Elon Musk once championed a solar-powered future, but his companies are now moving in the opposite direction. xAI is committing to natural gas to power its artificial intelligence (AI) data centers, while SpaceX is pursuing orbital data centers in low Earth orbit. This strategic shift raises questions about whether Musk's earlier environmental promises were realistic, and what it means for the AI industry's energy footprint.

Why Is xAI Choosing Natural Gas Over Solar Power?

xAI's decision to rely on natural gas marks a stark departure from Musk's earlier advocacy for renewable energy. The company's new data centers, designed to train and run large language models (LLMs), require enormous and constant energy loads. Solar power alone cannot provide that reliability without massive battery storage, which remains too costly and inefficient for the scale required by modern AI systems.

This choice reflects a broader industry trend: AI's insatiable appetite for electricity is pushing even the most visible clean technology figure toward fossil fuels. Natural gas offers the reliability that solar cannot guarantee, especially during peak demand periods. For practitioners and decision makers, this signals that the grid-scale storage and renewable infrastructure needed to power the next generation of AI remain years away from commercial viability.

What Are Orbital Data Centers and Why Is SpaceX Building Them?

SpaceX's focus on orbital data centers further underscores this shift away from terrestrial solar. These facilities, placed in low Earth orbit, would be powered by solar panels in space, where sunlight is constant and stronger than on Earth. However, the primary motivation appears to be latency and bandwidth advantages for global communications, not clean energy.

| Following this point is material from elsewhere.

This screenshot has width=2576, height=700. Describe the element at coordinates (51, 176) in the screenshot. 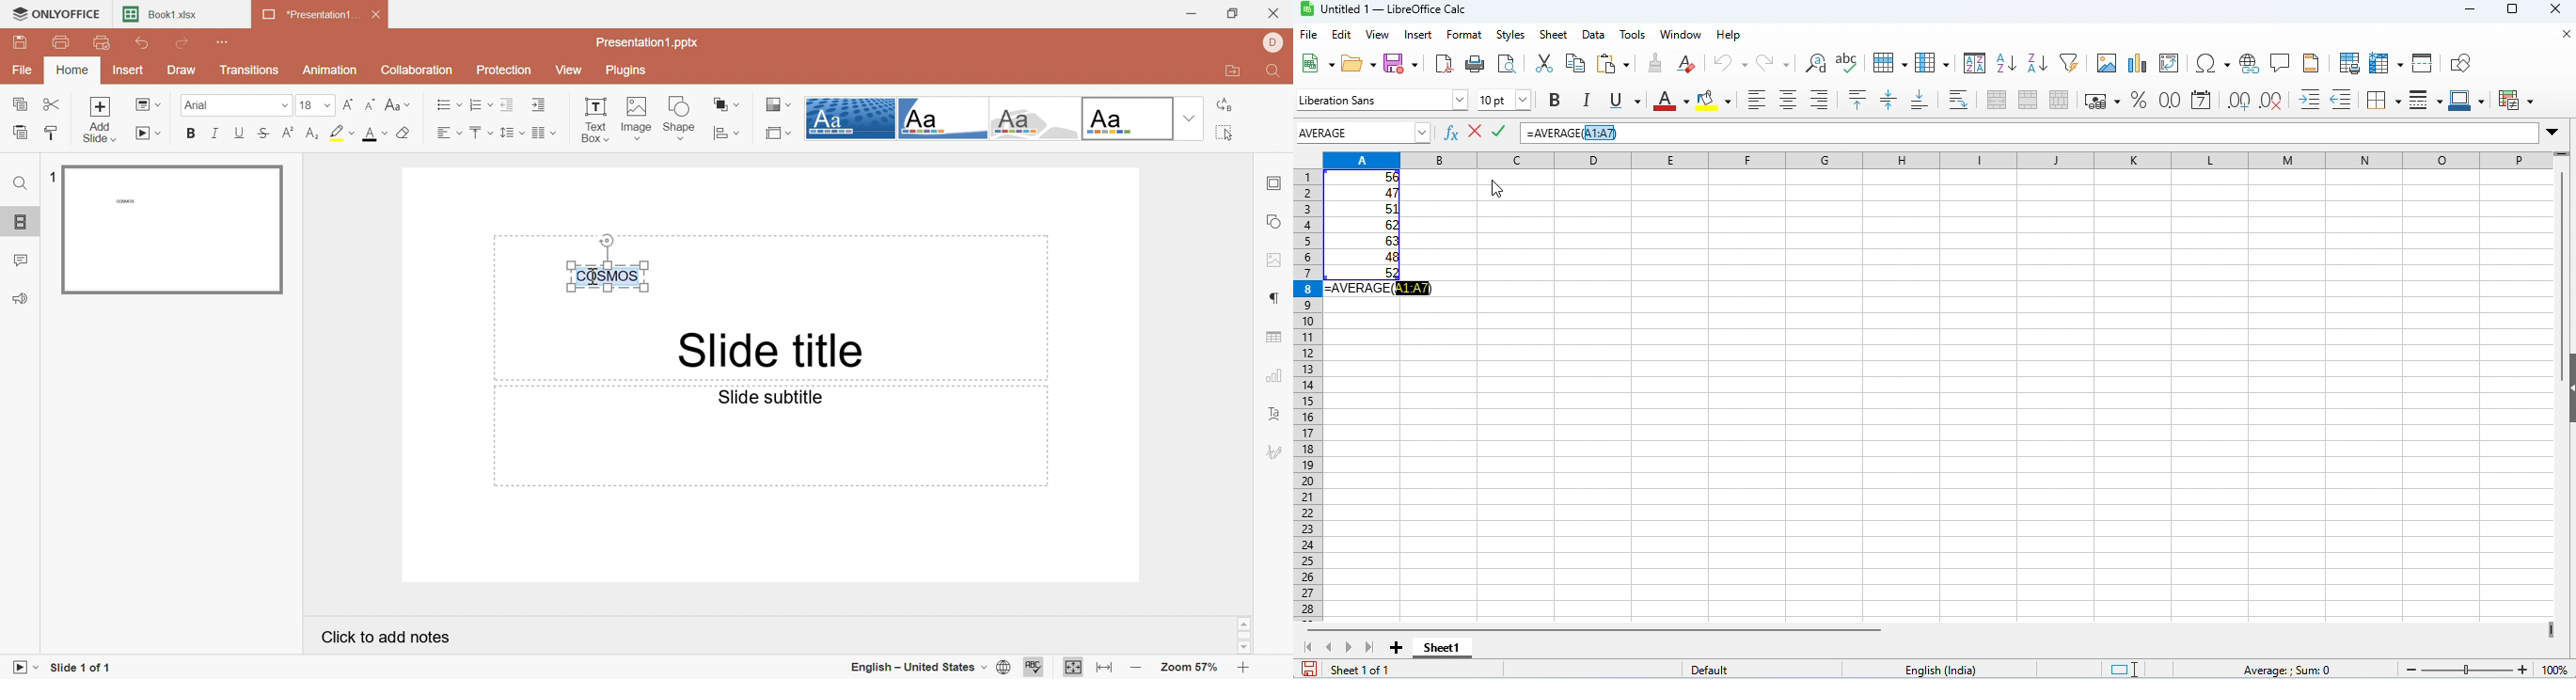

I see `1` at that location.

The orbital approach sidesteps terrestrial grid constraints but introduces immense engineering and cost challenges. It also suggests that Musk sees space, not Earth, as the viable arena for solar power. This move could accelerate space-based computing but risks diverting resources and attention from terrestrial renewable deployment at a critical moment when climate concerns are mounting.

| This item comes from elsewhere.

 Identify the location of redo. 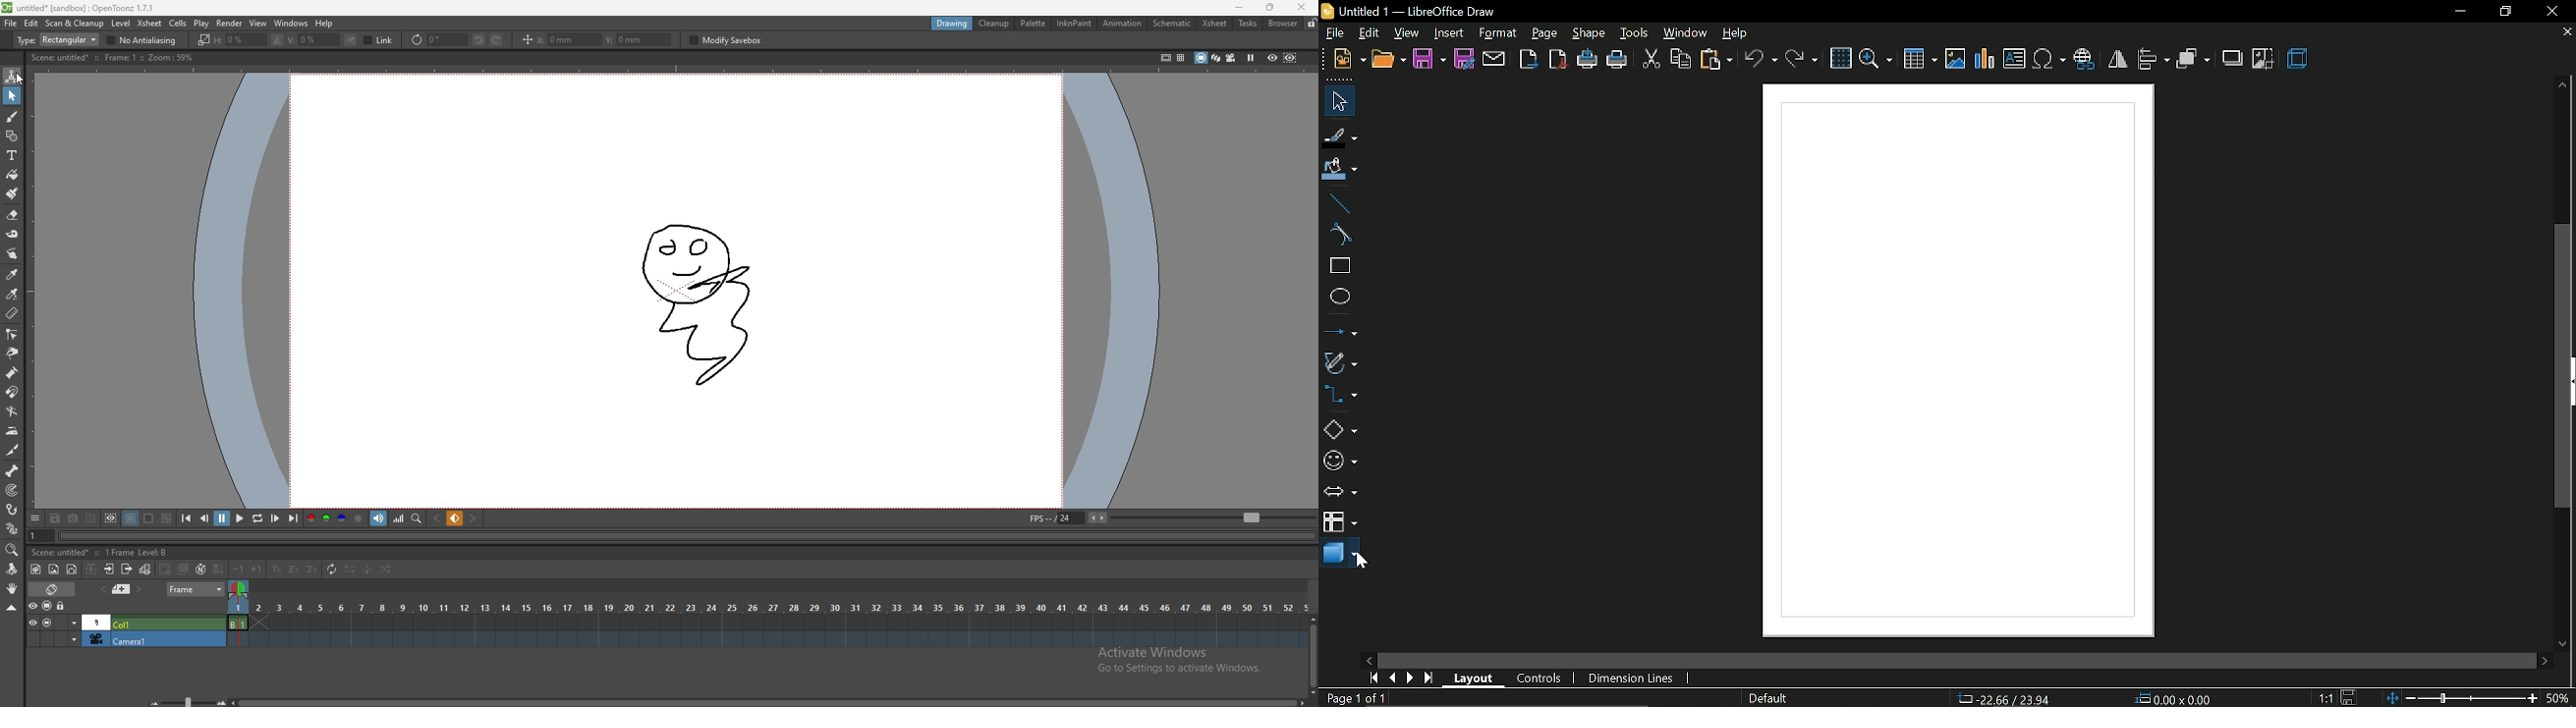
(1801, 58).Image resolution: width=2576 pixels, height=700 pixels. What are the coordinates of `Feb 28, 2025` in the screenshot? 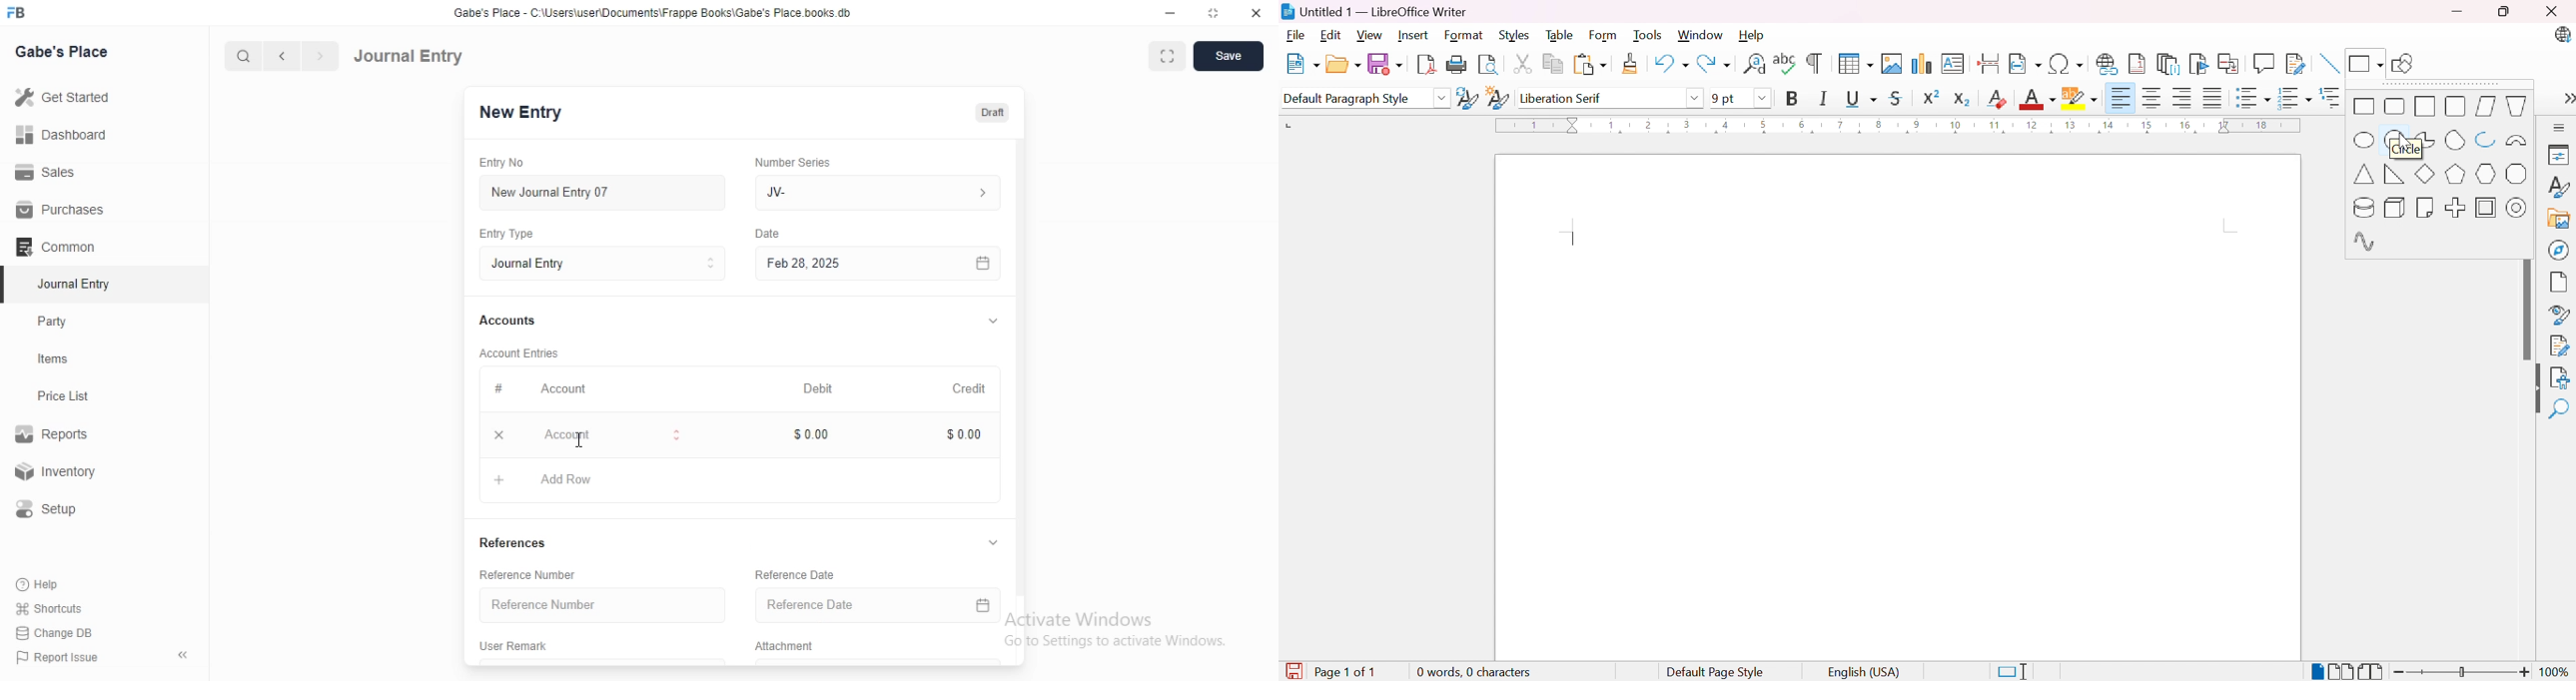 It's located at (879, 265).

How Should the Clean Energy and AI Industries Respond?

• Rethink Energy Strategy: AI companies must confront difficult trade-offs between environmental goals and operational needs, recognizing that natural gas, while cleaner than coal, still emits methane and carbon dioxide.
• Invest in Alternative Technologies: Decision makers should watch for advances in small modular nuclear reactors and long-duration energy storage, as these technologies could offer the clean, reliable power that AI demands without relying on fossil fuels.
• Accelerate Grid Infrastructure: The industry must prioritize development of grid-scale storage and renewable infrastructure to make terrestrial solar viable for high-demand applications like AI training and inference.

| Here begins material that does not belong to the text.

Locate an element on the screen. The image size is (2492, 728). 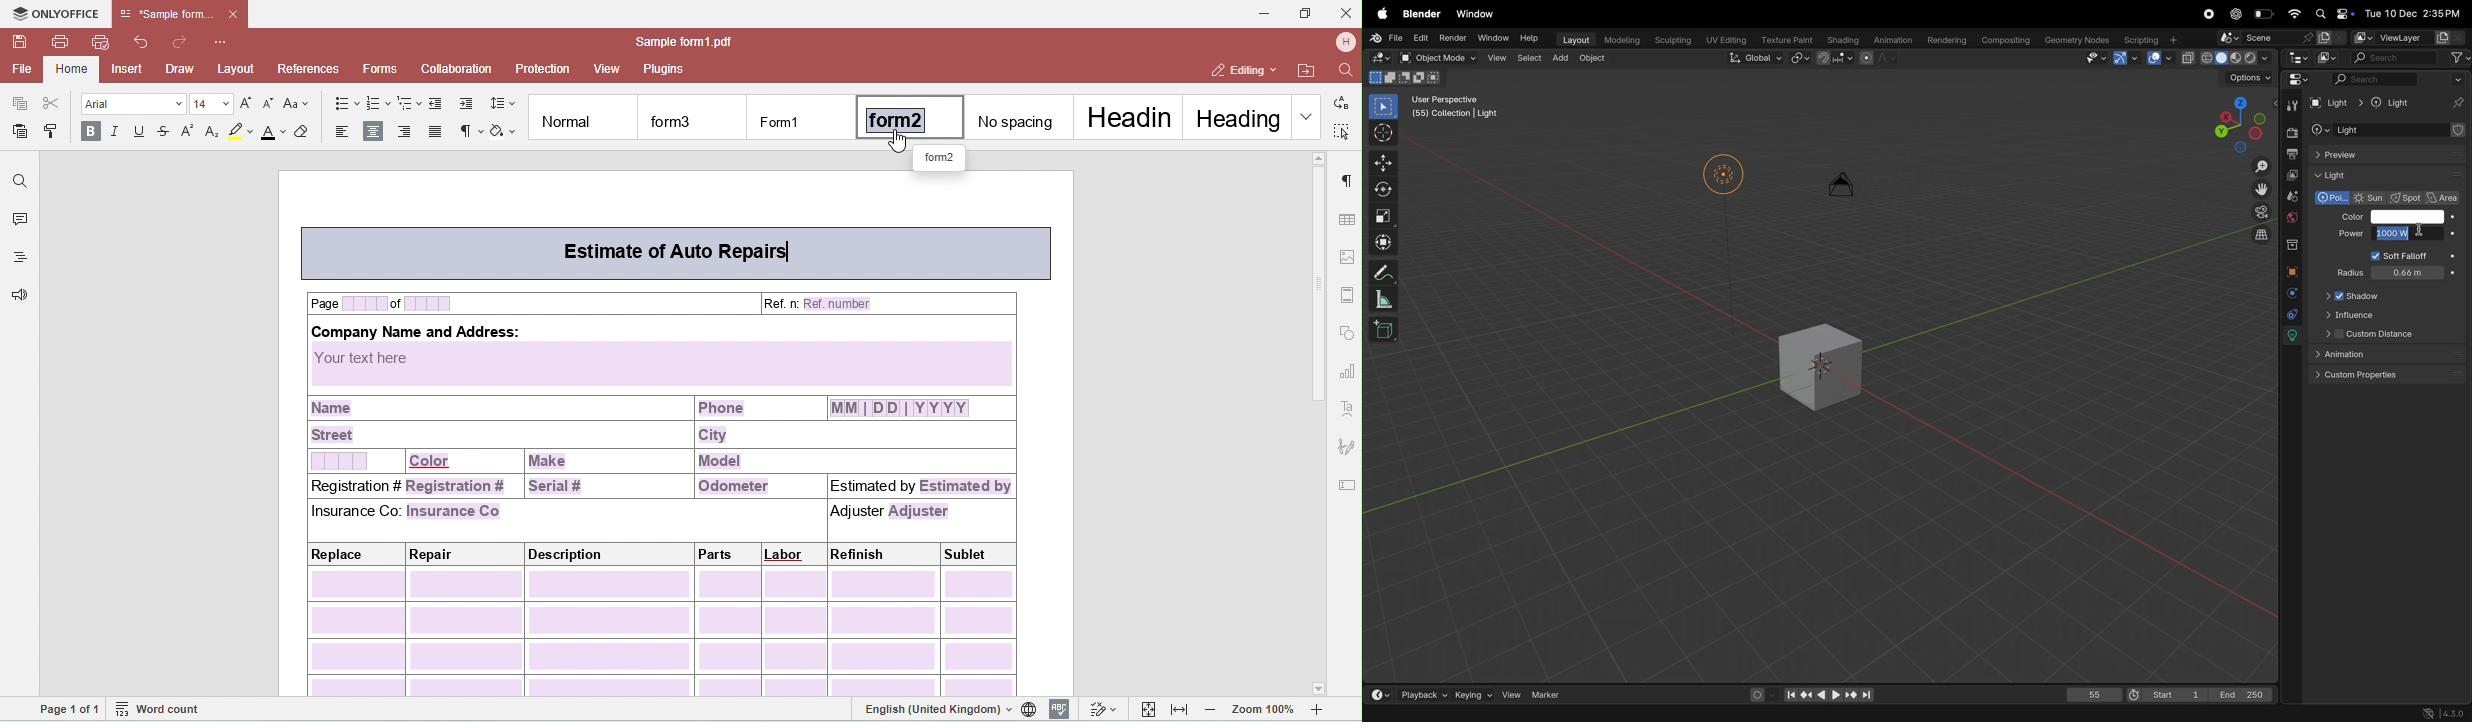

Musk's pivot validates the concerns of critics who argued that his solar vision was always more narrative than reality. The implications are significant for both the clean energy and AI sectors. The next five years will determine whether the solar electric economy remains a distant dream or becomes an urgent necessity as AI continues to scale globally.

The broader question facing the industry is whether AI's benefits justify its growing carbon footprint. As companies like xAI and SpaceX make these infrastructure decisions, they are essentially betting that space-based solutions and fossil fuel power will be more practical than waiting for terrestrial renewable technology to mature. This gamble will shape not only the future of AI infrastructure but also the credibility of tech leaders' environmental commitments.